Milkaut: ¿qué hay detrás de compra de Bongrain?

La venta a Bongrain de la láctea Milkaut parece ponerle fin a una larga saga que arrancó hace casi dos años, a partir de las dificultades financieras que enfrentó la empresa cuyos dueños mayoritarios (hasta ayer al menos) eran los propios tamberos.

El nombre Milkaut incluye justamente la sigla AUT (Asociación Unión de Tamberos), una cooperativa que se constituyó con los productores lecheros que a su vez son los proveedores de la usina. La francesa Bongrain había ingresado como socio minoritario a partir de la compra de un fondo de inversión que integraba la familia Soldati, que tenía una participación en Milkaut y era dueño de los quesos Santa Rosa, que el grupo francés conserva.

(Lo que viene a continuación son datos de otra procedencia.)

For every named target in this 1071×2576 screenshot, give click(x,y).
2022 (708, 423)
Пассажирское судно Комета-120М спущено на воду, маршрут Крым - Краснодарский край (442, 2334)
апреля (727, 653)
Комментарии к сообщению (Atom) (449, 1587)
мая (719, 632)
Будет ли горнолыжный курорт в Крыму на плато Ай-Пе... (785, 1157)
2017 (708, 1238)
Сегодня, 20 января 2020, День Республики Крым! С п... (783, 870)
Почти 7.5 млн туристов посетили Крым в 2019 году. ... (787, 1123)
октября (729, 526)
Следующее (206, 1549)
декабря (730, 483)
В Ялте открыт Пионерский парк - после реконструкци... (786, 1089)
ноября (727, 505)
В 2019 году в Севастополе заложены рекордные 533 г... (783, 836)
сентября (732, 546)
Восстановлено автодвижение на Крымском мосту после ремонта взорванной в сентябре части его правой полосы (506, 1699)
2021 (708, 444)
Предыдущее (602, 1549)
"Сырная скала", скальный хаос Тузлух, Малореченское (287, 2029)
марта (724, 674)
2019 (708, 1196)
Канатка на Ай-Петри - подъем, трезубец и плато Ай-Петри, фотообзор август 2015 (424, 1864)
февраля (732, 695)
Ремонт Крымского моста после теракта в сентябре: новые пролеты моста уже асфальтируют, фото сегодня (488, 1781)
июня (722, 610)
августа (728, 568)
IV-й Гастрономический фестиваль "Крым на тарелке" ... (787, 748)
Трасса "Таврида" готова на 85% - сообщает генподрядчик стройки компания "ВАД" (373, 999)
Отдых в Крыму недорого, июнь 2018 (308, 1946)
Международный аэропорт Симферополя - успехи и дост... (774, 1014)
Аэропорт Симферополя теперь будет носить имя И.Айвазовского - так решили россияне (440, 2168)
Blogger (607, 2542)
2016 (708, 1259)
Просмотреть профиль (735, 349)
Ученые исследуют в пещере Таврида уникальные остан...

Hasta ayer, los tamberos conservaban la mayoría accionaria (54% del capital) y el control; ambos pasarán a manos de los nuevos dueños únicos. Bongrain tenía un 40% de las acciones; el restante 4% está en manos de ex acreedores que capitalizaron deuda.

Oferta retirada

La gran pregunta que nadie responde es qué sabe Bongrain que los anteriores candidatos a quedarse con la láctea desconocen. Como se recordará, hace un par de meses varios grupos (Vicentín, Pharma, los Werthein, Louis Dreyfuss) presentaron una oferta en firme, pero la retiraron después de practicar el consabido «due dilligence».

Según trascendió en ese momento, los posibles compradores -que se unieron tras intentar comprar cada uno por su lado, ante la intransigencia de las condiciones que imponían los tamberos- no llegaron a un acuerdo con los acreedores de Milkaut, o sea banqueros y -sobre todo- la Corporación Financiera Internacional, el brazo del Banco Mundial para inversiones en empresas privadas. Está claro que ésa no fue una dificultad para Bongrain, porque la deuda de la láctea permanece inalterada y rondaría los u$s 370 millones.

Inyección


Según el comunicado oficial, Bongrain se comprometió a realizar una inyección de capital fresco en la compañía, renegociar la deuda con los acreedores y pagarles antes a los tamberos por la leche que entregan. No se habla del monto que pagará Bongrain, simplemente porque no parece que vaya a producirse desembolso alguno de dinero: la empresa será adquirida por la deuda más la capitalización comprometida.

Milkaut está entre las cinco principales procesadoras de leche del país, pero muy lejos de los dos gigantes del sector, SanCor y La Serenísima. El «expertise» de Bongrain debería otorgarle un grado de profesionalidad a su gerenciamiento del que los tamberos de Franck (Santa Fe) parecerían carecer. El tiempo dirá si la dolorosa decisión de los 450 cooperativistas, de desprenderse de la empresa que crearon, se traduce en la supervivencia de la empresa.